L’année 1978 a vu naître deux autres documents : «à mi-corps» (la sexualité d’une personne paraplégique) et «Amour, érotisme et grossesse» (la sexualité de la femme et du couple pendant la grossesse). En 1979, il a produit le document «Amour, érotisme et enfant» (la sexualité et de la famille), en 1980 le document sur «L’érotisme au masculin» (la sexualité de l’homme) et finalement, en 1981, «Les corps érotiques» (les habiletés érotiques de l’homme et de la femme) et «Vent du sud» (légende érotique amérindienne).
Au début des années 80, muni de tous ses documents audiovisuels, Jean-Yves fut engagé pour donner une série de conférences à travers le Québec. Pendant 2 ans, il offrit ses conférences dans des salles combles. Plus de 400 000 personnes eurent le privilège de l’entendre parler ouvertement et simplement de génitalité et d’amour
1980 fut aussi l’année de la mise en place du deuxième cycle d’études en sexologie. Cette reconnaissance et cette spécificité accordée à la sexologie était chers à Jean-Yves. Étant lui-même psychologue, il mesurait l’importance de reconnaître le sexologue comme un professionnel distinct ayant son propre champ de compétences.
Vers le milieu des années 1980, Jean-Yves a entretenu à la radio une chronique quotidienne, dans laquelle il répondait aux questions des gens à travers une ligne ouverte. Cette émission a duré quelques années et a permis à Jean-Yves de faire connaître au grand public l’importance et la pertinence de la sexologie. Toujours dans le même élan, il dirigea une revue «Vivre en amour» qui publia plus de 90 numéros et qui se vendit à travers le Québec.
En 1986, la Pr. Jole Baldaro Verde (professeure italienne et sexologue de renommée internationale) a ouvert les portes de l’Europe à Jean-Yves en l’invitant à venir présenter son approche à une équipe de médecins italiens. De cette première rencontre naquit le projet d’un premier séminaire à Montréal en mars 1987 avec un groupe d’italiens. La collaboration des italiens avec Jean-Yves se poursuivit jusqu’en 2008.
À la fin de l’année 1988, Jean-Yves prit sa retraite de l’université. Or, sa carrière était loin d’être terminée. Dès l’année 1989, une étroite collaboration débuta avec la Dre Claude Roux-Deslandes et le Centre International de Formation et de Recherche En Sexualité (CIFRES). Jean-Yves enseigna pour le CIFRES jusqu’en janvier 2009.

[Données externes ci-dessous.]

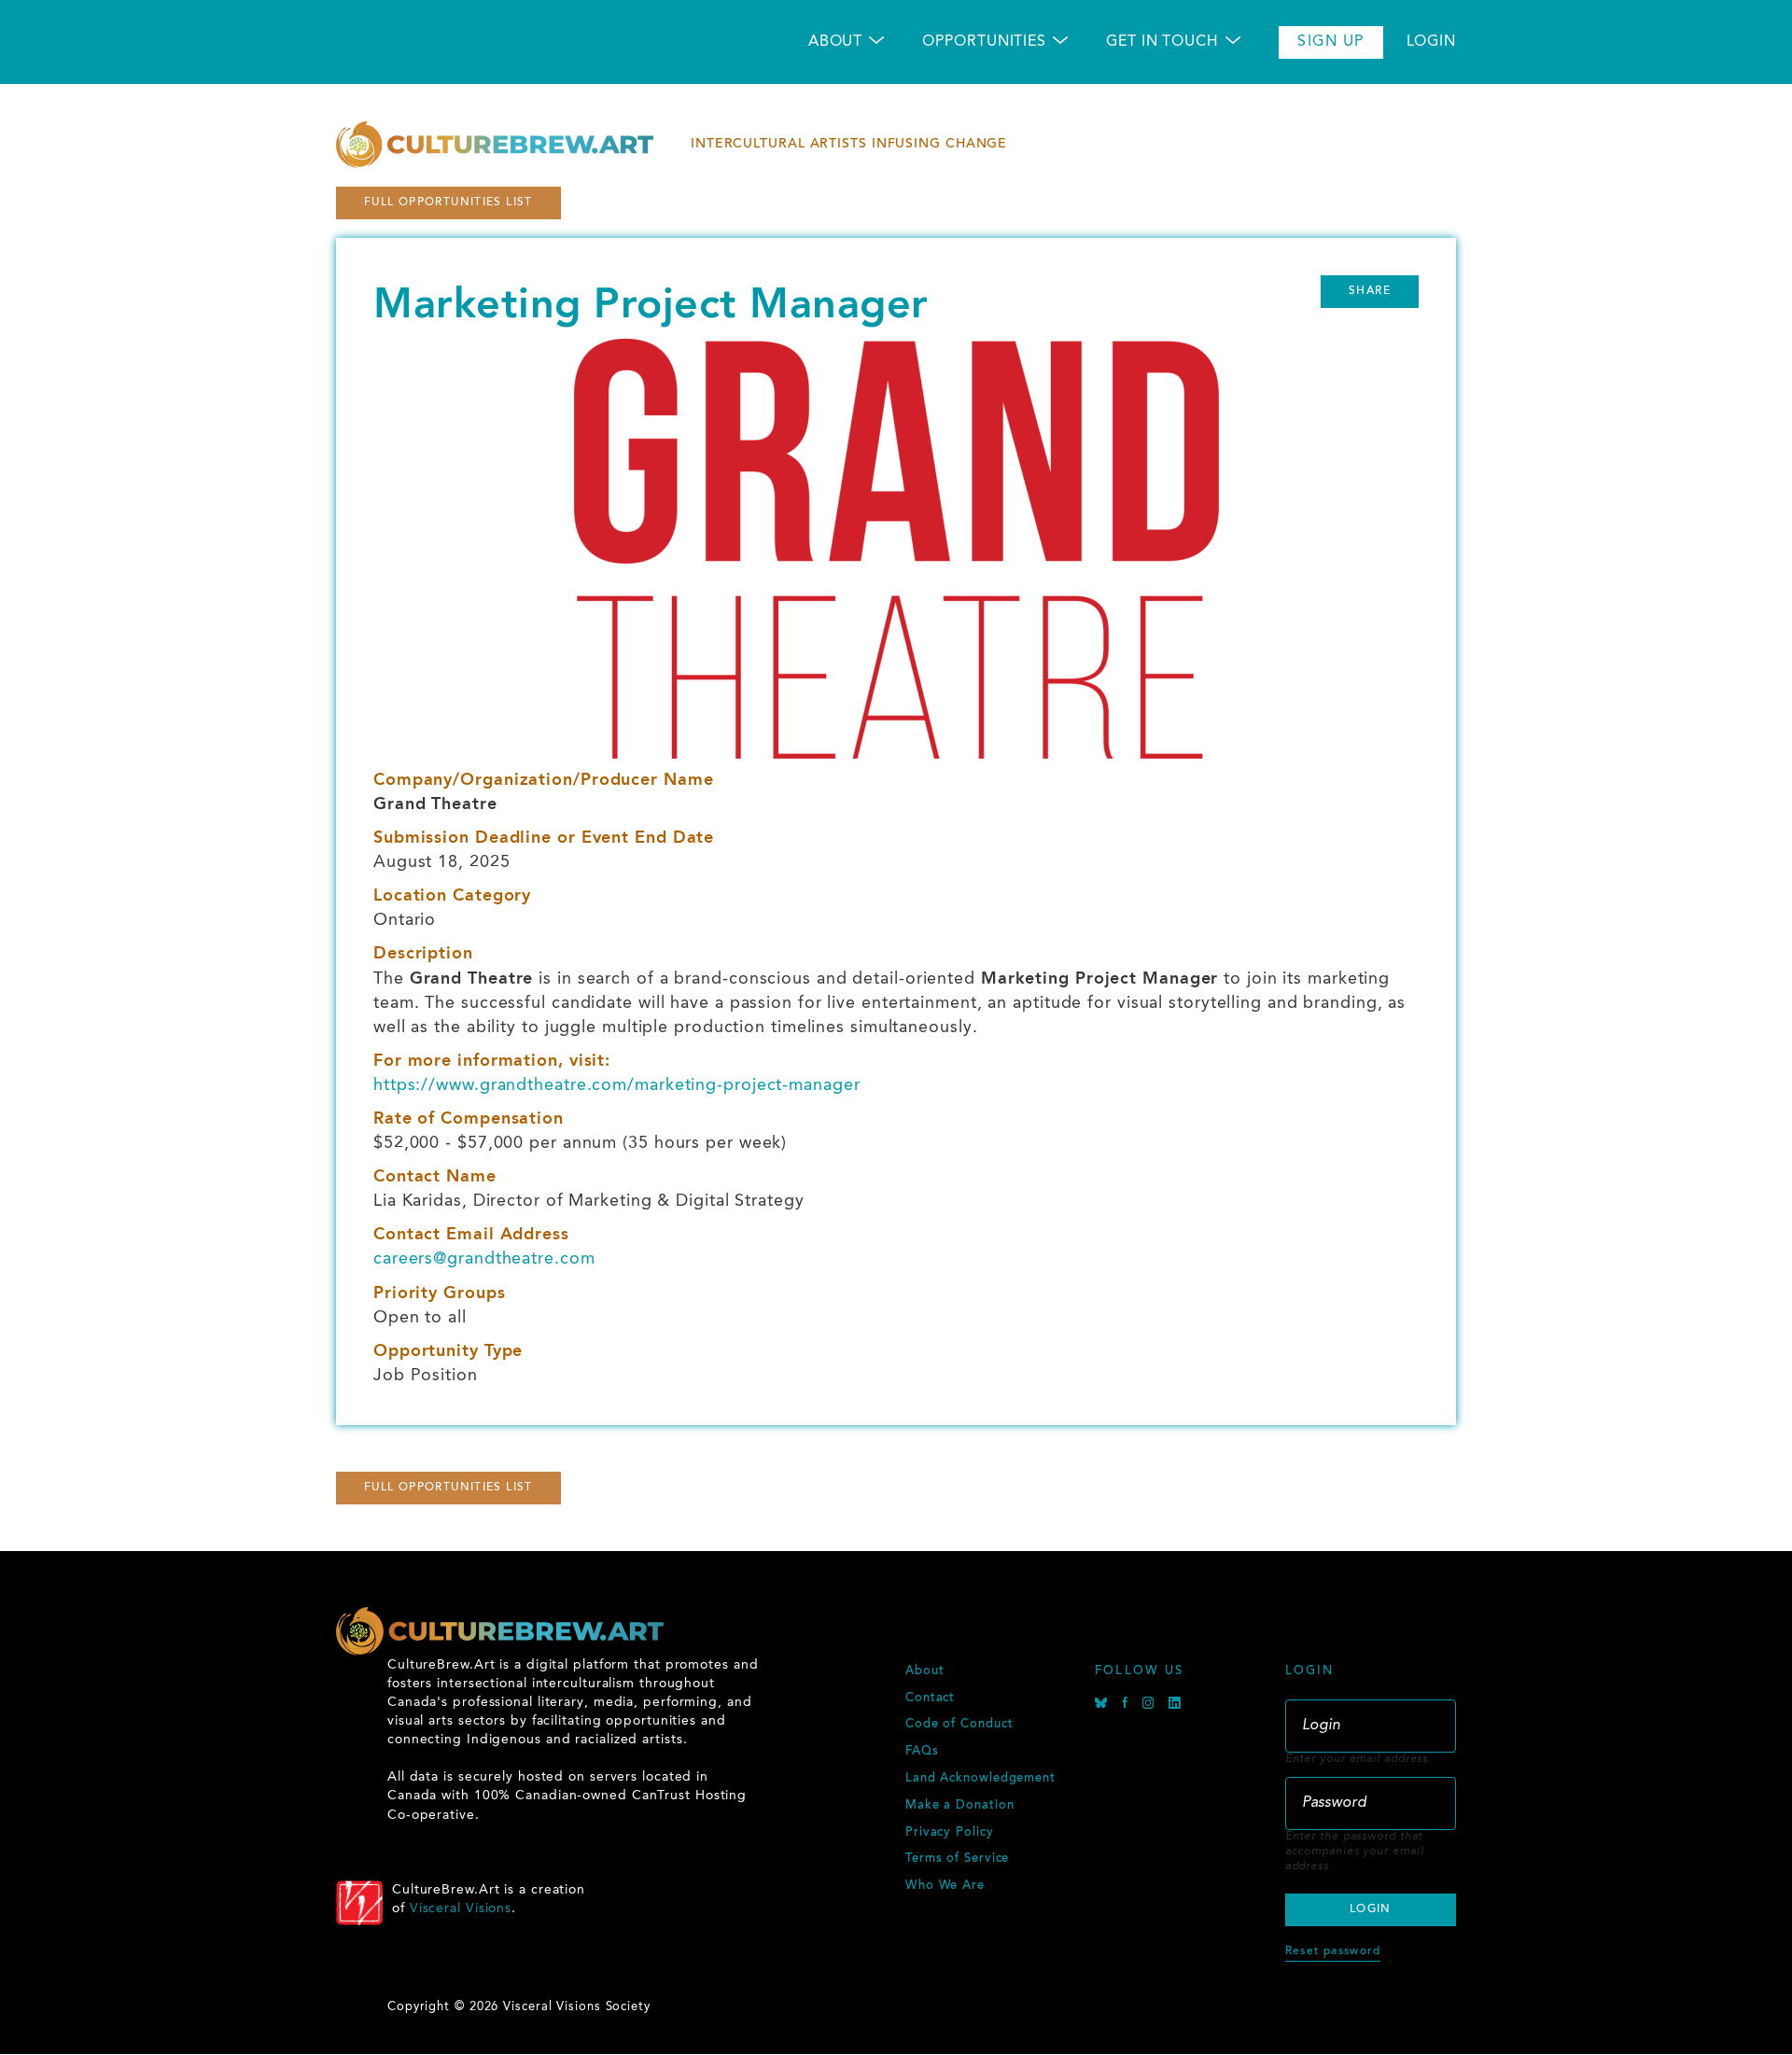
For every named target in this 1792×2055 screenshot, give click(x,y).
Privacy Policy (949, 1832)
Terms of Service (957, 1859)
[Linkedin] (1175, 1705)
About (835, 42)
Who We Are (945, 1886)
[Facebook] (1127, 1705)
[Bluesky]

L’année 1996 fut aussi une année de grande réalisation au plan professionnel. Avec la collaboration de Nicole Audette, il produisit le film : « Le contrôle éjaculatoire, une histoire d’amour ». Ce document audiovisuel, beaucoup plus moderne que les précédents, présentait les grandes lignes du traitement de l’éjaculation rapide en Sexocorporel.
En 1998, Jean-Yves fit la connaissance du Dr Dominique Chatton. Cette nouvelle collaboration et l’implantation de la formation à Genève permirent au Sexocorporel de prendre de l’expansion, de se confronter à des visions très différentes et, par le fait même, d’asseoir des bases beaucoup plus solides.
En 2004, sous l’impulsion de Jean-Yves, de Dominique Chatton et d’Isabelle Chaffaï, un groupe de professionnels de différents pays se mobilisa pour fonder l’Institut Sexocorporel International – Jean-Yves Desjardins. L’objectif de cet institut était de créer une instance garante de la diffusion du Sexocorporel et de regrouper les professionnels travaillant avec cette approche. Jean-Yves fut très fier de la naissance de cet Institut et y voyait une reconnaissance de tout le travail qu’il avait accompli au cours de sa carrière.
De 2004 à 2009, Jean-Yves poursuivit ses enseignements au Canada, en France, en Suisse et en Italie. En 2008, à l’âge de 77 ans, Jean-Yves commença à éprouver quelques problèmes de santé.
Les dernières années de la vie de Jean-Yves furent marquées par la maladie, mais aussi par la famille et l’amitié. Plusieurs amis et collègues d’Europe vinrent lui rendre visite. D’autres amis et membres de la famille vinrent le visiter régulièrement. Jean-Yves était très affaibli, mais il avait gardé sa vivacité d’esprit. Gislene demeura auprès de lui pendant tout ce temps pour s’assurer de son bien-être et de son confort. Le 22 septembre 2011, Jean-Yves s’est éteint à l’âge de 80 ans. Il est mort chez lui, entouré des siens, comme il l’avait souhaité.
À la hauteur de son mètre quatre-vingt-neuf, tous se souviendront de Jean-Yves comme d’un Grand Homme. Grand par sa simplicité, son humilité, sa douceur, sa bonté et sa générosité. Grand aussi par sa rigueur, son authenticité et son infini savoir.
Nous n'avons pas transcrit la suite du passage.